Railway line in Italy

The Genoa–Milan railway is a major Italian rail line, connecting the cities of Genoa and Milan. It is 157 km long and fully electrified at 3,000 V DC. Passenger traffic is managed by Trenitalia.

== History ==

Unlike the Turin-Genoa line, the Milan-Genoa line was not built as a single project. Instead it developed from the joining of different lines by a shortcut. The first part of the line from Milan to Genoa is the section from Milano Rogoredo to Pavia, which was opened on 10 May 1862 as a branch off the line from Milano Centrale to Piacenza, opened on 14 November 1861. Earlier, on 25 January 1858, the Alessandria-Tortona-Voghera-Casteggio line opened to the public along with the connection between Tortona and Novi Ligure, providing good connections to the by now completed Turin-Genoa line. On 14 November 1867 the opening to traffic of the rail link from Pavia to Voghera completed the link between Milan and Genoa.

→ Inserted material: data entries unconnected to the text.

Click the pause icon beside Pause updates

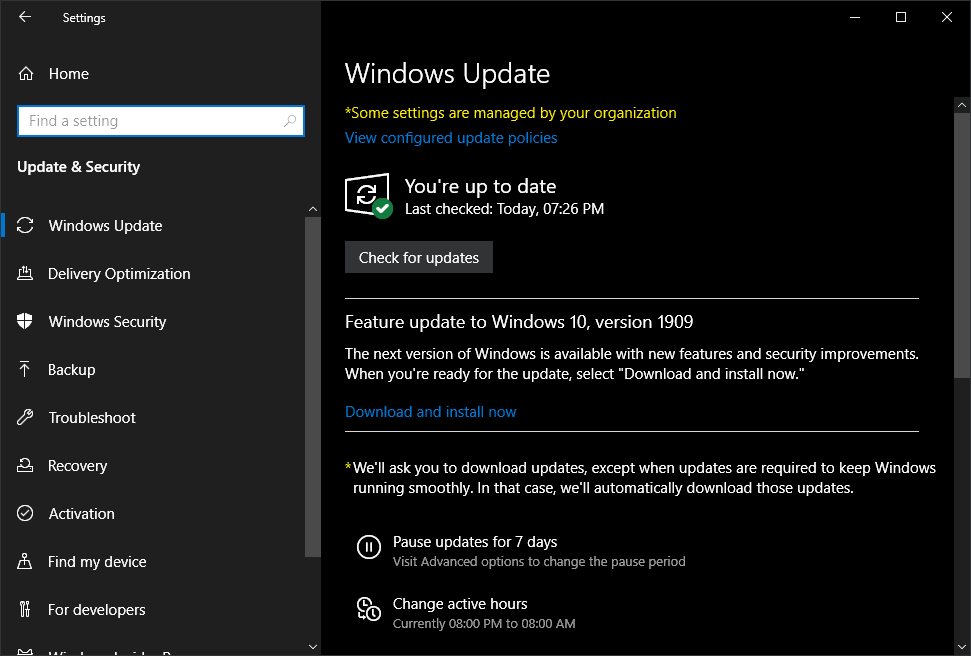(369, 547)
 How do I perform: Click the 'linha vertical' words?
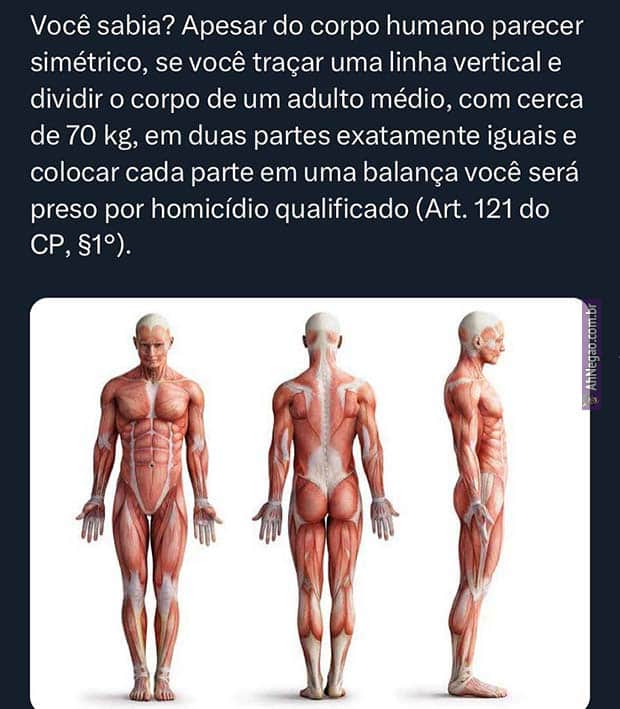tap(465, 63)
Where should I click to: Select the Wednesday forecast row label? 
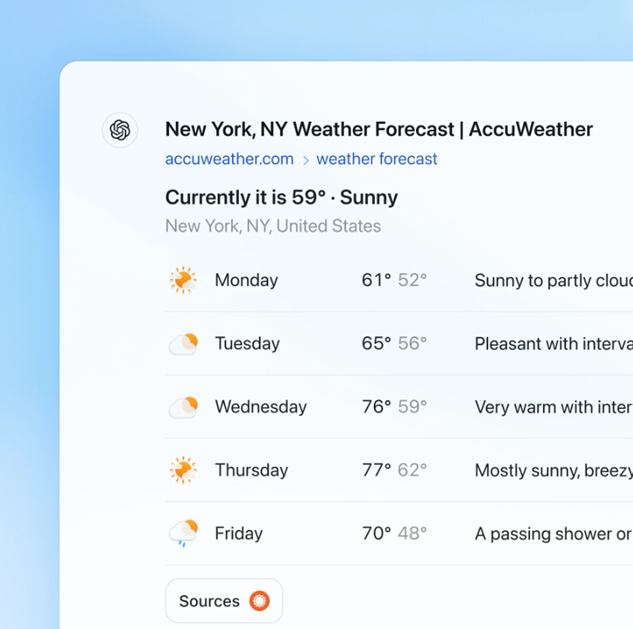[260, 407]
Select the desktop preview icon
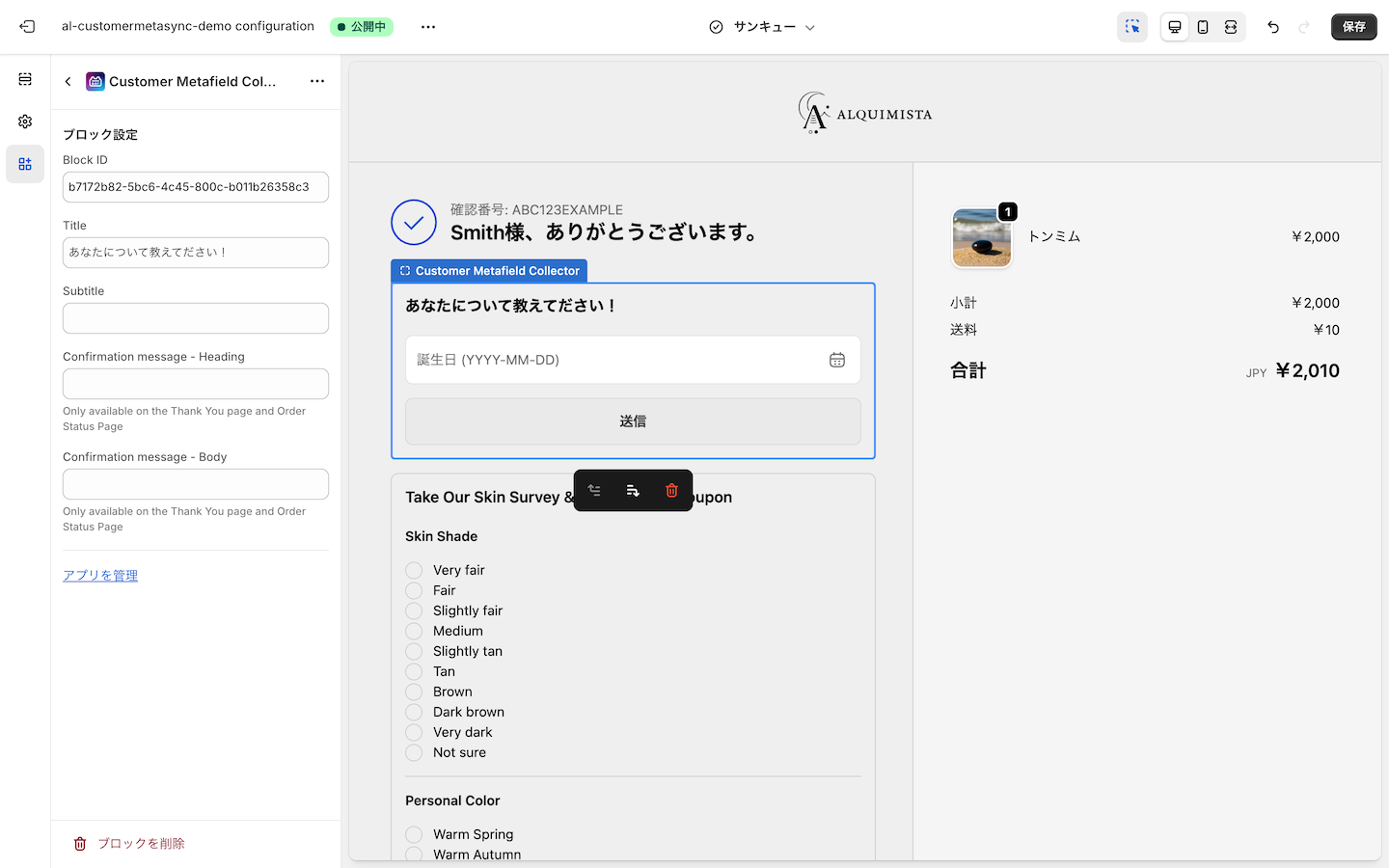The width and height of the screenshot is (1389, 868). pyautogui.click(x=1175, y=27)
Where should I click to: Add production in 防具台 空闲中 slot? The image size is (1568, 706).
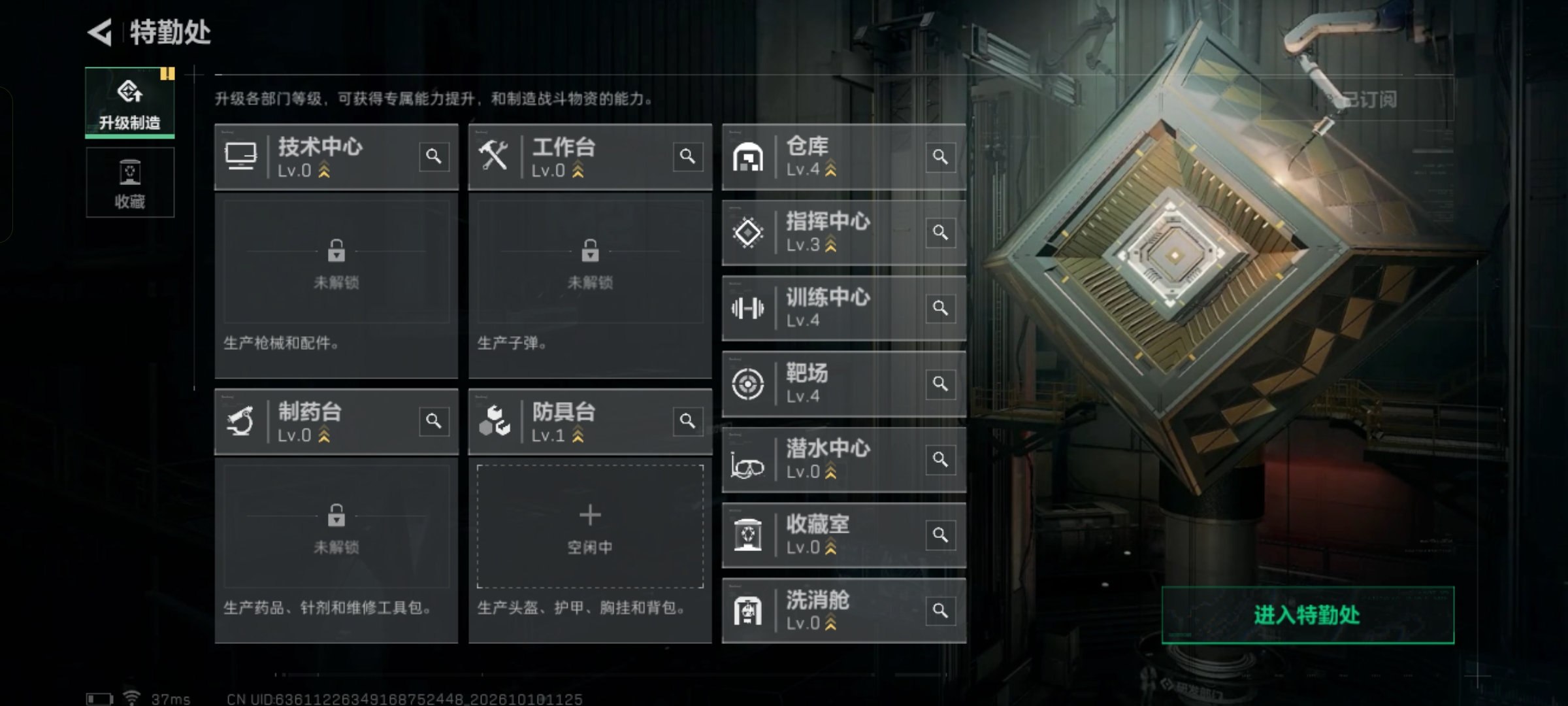[x=590, y=527]
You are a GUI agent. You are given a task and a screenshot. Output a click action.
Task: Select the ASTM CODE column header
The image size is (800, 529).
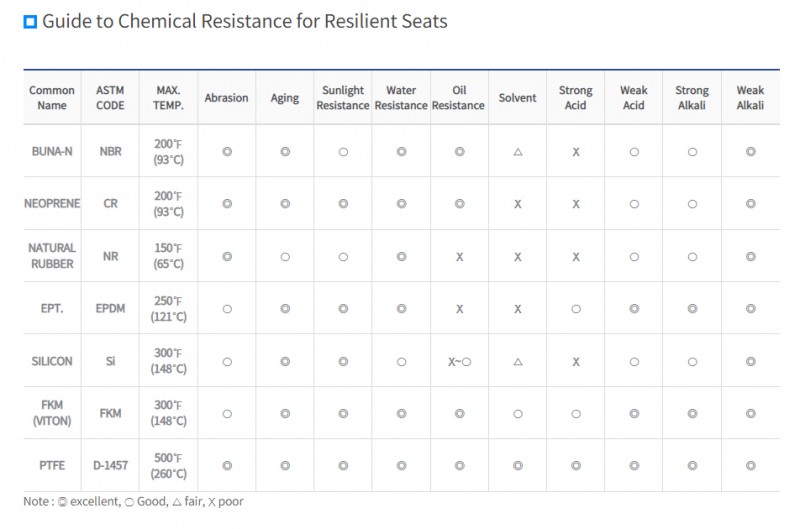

The section between Genoa and Novi Ligure over the Giovi Pass used by both the Turin-Genoa and the Milan-Genoa lines, however, was extremely difficult and therefore a new link between Arquata Scrivia and Tortona was built which was opened on 1 October 1916, completing the current form of the line, except for improvements made in Genoa and the deviation opened in 2007 between Milan Rogoredo and Locate Triulzi replacing the 1862 route.

| Track | Opened | Note |
|---|---|---|
| Arquata Scrivia-Busalla | 10 February 1853 | Part of the Turin–Genoa line |
| Busalla–Genoa | 18 December 1853 | Part of the Turin–Genoa line |
| Voghera-Tortona | 25 January 1858 | Part of the Alessandria–Piacenza |
| Milan–Pavia | 10 May 1862 |  |
| Pavia–Voghera | 15 November 1867 | Part of the Voghera–Pavia–Cremona–Brescia line |
| Tortona–Arquata Scrivia | 1 October 1916 | Replacing the original line via Novi |

== High speed line ==

The Tortona–Genoa high-speed railway (also known as the "third Giovi pass") project has been under development to bypass the mountainous and more congested southern section of the line since 1991. As of August 2023, this line is forecast to open in 2026.